[Reading passage]
::::

So I thought it was really cool she will give him a ride home today. I am proud of him for reaching out. He normally doesnt do that, but he has, and he hasnt burdened me with any of it, not that he would, but I almost wished I could help.


As frustrating as it is for me at times I dont get to see him much, I also keep wondering if this is the place I am to be in. That I start to develop my own friendships. I have a hard time being alone, having fun and going out without a GUY. And I think this is a thing Im working on, but still have more to go with. I need to start filling my life with the things that I want, and not expect it to come from a guy in my life. So I wonder at times “God is this where I am to be with B? Am I to learn something here?” I have not complained, whined, griped at B about not seeing him, Ive pretty much left him be, and Im not really even doing much of the calling. I do hear from him each day. He also wrote me an email this AM. 🙂


Well I was laying in bed last night watching the Anna Nicole Show. If any of you watch it or catch a rerun of the episode,, where they take her assitant Kimmy out for her bday to a club in Hollywood. Well at one point they had a male dancer for her. Im sitting there watching and going … “Wait a minute!” haha! Thats the same male dancer I had when me and my girlfriends went out a few mos ago in town! So watch for the brunette male dancer and thats whos oily body I touched and tucked a dollar in his briefs, haha


Oh! Just got the call back from my attny office. She said that my ex called again. And he has signed his attorney out and is now representing himself. So thats why Im billed. Which did make sense now. Because he is the opposing council. I wasnt aware he signed her out and they did bill me for calls to his attny but now he is his own. So I said to her “I just dont want him calling for every piddly little thing and I have to pay for it” But it did make sense since he has signed her out and then they are having to change paperwork and get everything faxed from his attny he is no longer using. She also said she doesnt answer every call, she takes messages on everything so people dont call over every little thing and I get billed. So she said he wants to settle, he and his attorney couldnt agree. Settle on what I really am not sure at this point. I cant see him walking in and being ok with knowing he wont get a dime. I think he really believes he will get money, and hes in a financial hole right now and sees this as his way out. LITTLE DOES HE KNOW!

::::

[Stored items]
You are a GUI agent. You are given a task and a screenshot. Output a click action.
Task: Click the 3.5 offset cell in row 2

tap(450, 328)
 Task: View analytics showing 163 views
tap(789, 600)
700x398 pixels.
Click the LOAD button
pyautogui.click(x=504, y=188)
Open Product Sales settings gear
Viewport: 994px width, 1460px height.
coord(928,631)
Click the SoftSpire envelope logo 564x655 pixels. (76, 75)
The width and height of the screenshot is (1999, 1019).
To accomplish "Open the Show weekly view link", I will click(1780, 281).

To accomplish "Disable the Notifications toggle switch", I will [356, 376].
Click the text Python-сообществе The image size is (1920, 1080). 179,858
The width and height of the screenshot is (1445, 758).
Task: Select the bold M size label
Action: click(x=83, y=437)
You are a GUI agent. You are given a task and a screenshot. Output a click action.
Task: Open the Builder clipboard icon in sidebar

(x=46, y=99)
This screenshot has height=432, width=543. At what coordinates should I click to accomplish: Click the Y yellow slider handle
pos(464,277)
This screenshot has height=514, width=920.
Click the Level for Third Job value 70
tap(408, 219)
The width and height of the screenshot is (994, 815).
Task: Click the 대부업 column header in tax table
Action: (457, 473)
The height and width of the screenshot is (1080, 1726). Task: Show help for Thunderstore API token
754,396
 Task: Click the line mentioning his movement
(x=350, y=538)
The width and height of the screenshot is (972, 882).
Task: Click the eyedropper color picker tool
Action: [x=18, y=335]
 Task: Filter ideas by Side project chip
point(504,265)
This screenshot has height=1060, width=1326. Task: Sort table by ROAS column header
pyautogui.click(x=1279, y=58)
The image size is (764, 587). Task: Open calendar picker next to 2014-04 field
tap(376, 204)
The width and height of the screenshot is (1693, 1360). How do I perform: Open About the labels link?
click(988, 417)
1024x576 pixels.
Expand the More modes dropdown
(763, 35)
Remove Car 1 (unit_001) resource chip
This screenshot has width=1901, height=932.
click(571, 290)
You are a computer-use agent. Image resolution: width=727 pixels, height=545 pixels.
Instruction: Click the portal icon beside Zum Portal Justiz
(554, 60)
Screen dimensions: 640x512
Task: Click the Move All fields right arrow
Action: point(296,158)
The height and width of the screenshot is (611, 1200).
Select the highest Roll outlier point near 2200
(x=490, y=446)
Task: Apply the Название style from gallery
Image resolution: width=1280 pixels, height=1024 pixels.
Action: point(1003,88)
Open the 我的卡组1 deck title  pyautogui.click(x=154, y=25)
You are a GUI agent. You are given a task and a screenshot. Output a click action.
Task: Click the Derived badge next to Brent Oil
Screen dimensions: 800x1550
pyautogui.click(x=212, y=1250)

::::

[Questions]
a) In the blog post, what has the writer's ex done about his attorney?
b) Do these statements agree with the blog post? (i) The writer hears from B each day. (ii) The writer's attorney answers every call. (iii) The male dancer on the show had blond hair.
c) Transcribe the part of the blog post starting with "So I thought" and going on through "I could help.".

[Exercise results]
a) He signed his attorney out and is now representing himself.

b)
(i) Yes: "I do hear from him each day."
(ii) No: "She also said she doesnt answer every call, she takes messages on everything"
(iii) No: "So watch for the brunette male dancer"

c)
So I thought it was really cool she will give him a ride home today. I am proud of him for reaching out. He normally doesnt do that, but he has, and he hasnt burdened me with any of it, not that he would, but I almost wished I could help.